Dr. Bayme said that his coalition has been targeting Israel’s modern Orthodox community, rather than the charedim. “We have tried dialoguing with them,” he said of the charedim. “It’s been relatively fruitless. The real swing vote is the national religious community. Some exciting things are happening in terms of Israeli modern Orthodoxy,” such as new conversion courts that are independent of the Orthodox chief rabbinate.
Granted the divide between Israel and American Jewry is real, but why is it important?
For one thing, it threatens political advocacy for Israel, Dr. Bayme said. “The U.S.-Israel relationship presupposes an American Jewish community that actively and assertively wants America to be standing behind Israel.” A weaker Israel-diaspora connection will lead to a weaker Israel-U.S. relationship — and a weaker Israel.
For another, it divides the world Jewish community and even the American Jewish community. “The pro-Israel consensus that developed after 1948 is falling apart,” he said.
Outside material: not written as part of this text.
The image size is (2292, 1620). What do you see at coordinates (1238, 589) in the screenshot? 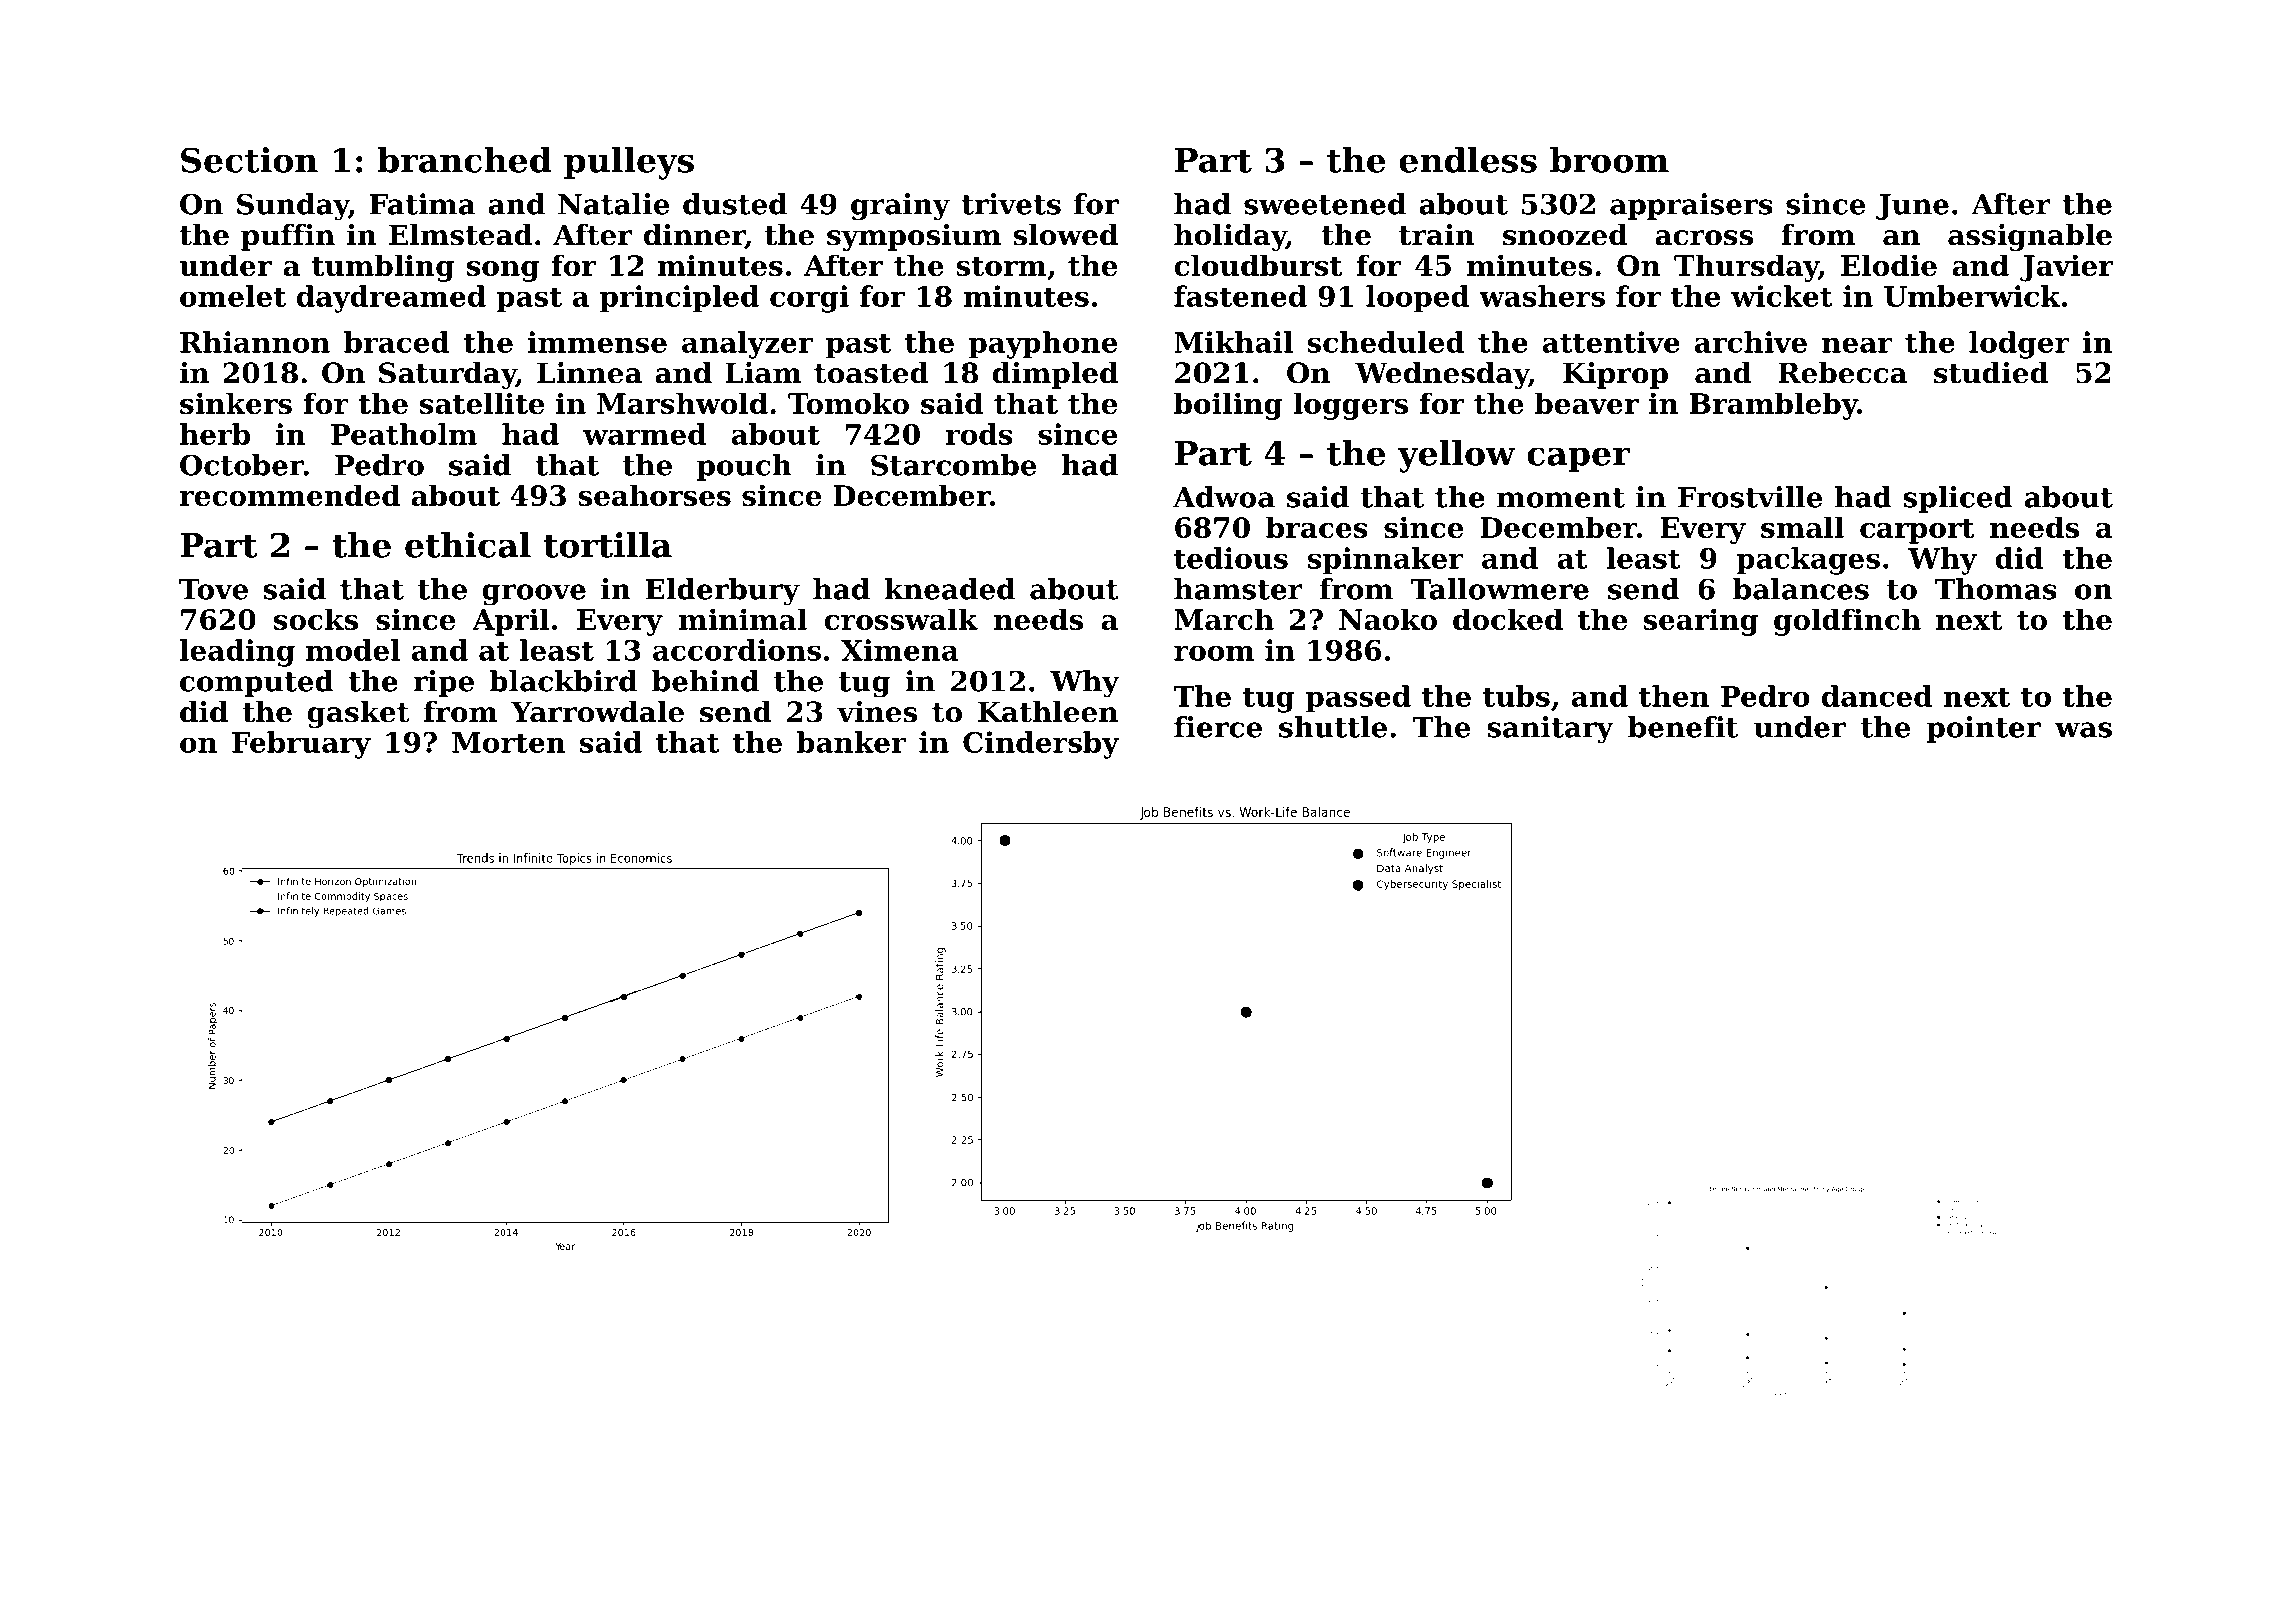
I see `hamster` at bounding box center [1238, 589].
But what bothers him the most, he said, as someone committed to the Jewish people, for whom the State of Israel is a central component, is “what kind of Jewish state are we talking about? Are we talking about a Jewish democratic state, or a state where all sorts of personal inconveniences will be administered by charedim? There’s currently a coalition crisis over train tracks being repaired on Shabbat. A Jewish state that imposes so many restrictions on what people do is something a lot of us will have a hard time relating to.”